Barack Obama expliquait que les Américains souhaitaient interpeller Ben Laden pour le juger. Cela-vous paraît-il vraisemblable ?

Je n’en suis pas certain. Je doute qu’un procès en bonne et due forme ait été politiquement intéressant pour les États-Unis parce que cela aurait concouru à faire de Ben Laden un martyr. Les États-Unis n’y auraient pas trouvé d’intérêt.

Pour les Américains, la donne change-t-elle au plan géo-stratégique après cette « victoire » symbolique de l’administration Obama ?

De mon point de vue le 11 septembre 2001 n’a pas été un bouleversement dans les équilibres et les rapports internationaux. Tout comme je n’étais pas convaincu par le choix de George Bush de faire de la lutte contre le terrorisme l’alpha et l’oméga de la politique internationale des États-Unis.
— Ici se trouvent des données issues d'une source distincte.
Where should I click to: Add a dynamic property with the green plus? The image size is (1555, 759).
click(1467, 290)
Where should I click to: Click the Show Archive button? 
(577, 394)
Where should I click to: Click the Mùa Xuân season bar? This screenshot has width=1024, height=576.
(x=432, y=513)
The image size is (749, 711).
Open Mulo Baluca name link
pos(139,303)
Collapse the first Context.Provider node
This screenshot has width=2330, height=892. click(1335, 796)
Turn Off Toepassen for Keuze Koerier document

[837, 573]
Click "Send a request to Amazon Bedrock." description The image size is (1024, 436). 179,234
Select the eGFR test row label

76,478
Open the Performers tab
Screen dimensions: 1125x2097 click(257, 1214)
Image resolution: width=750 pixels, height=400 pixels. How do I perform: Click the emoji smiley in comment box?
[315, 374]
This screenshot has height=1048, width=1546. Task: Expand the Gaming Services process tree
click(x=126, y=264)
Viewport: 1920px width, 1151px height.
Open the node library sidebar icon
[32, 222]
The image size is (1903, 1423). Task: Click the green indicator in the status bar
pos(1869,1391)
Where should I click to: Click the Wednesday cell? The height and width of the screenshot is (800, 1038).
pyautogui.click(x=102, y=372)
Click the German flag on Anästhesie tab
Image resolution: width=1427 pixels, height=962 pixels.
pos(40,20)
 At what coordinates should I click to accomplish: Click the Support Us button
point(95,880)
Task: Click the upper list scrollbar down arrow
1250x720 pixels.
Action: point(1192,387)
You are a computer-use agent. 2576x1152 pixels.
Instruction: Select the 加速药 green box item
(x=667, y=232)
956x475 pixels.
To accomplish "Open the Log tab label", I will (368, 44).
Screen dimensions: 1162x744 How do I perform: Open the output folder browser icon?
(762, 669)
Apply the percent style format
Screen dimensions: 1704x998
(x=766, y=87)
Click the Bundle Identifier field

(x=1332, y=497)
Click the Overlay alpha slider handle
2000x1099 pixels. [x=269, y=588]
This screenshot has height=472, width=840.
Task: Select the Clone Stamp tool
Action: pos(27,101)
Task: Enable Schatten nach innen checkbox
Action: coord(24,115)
La mort de Ben Laden ne devrait donc pas, selon moi, bouleverser les rapports de force internationaux, ni assécher comme par magie le terreau du terrorisme. Certes, il y a une victoire politique et symbolique avec la disparition de Ben Laden, mais le terrorisme n’est pas éradiqué. La mouvance djihadiste a encore des ressources et une capacité de nuisance. Les rapports internationaux en ce sens ne seront pas bouleversés par la mort d’un homme.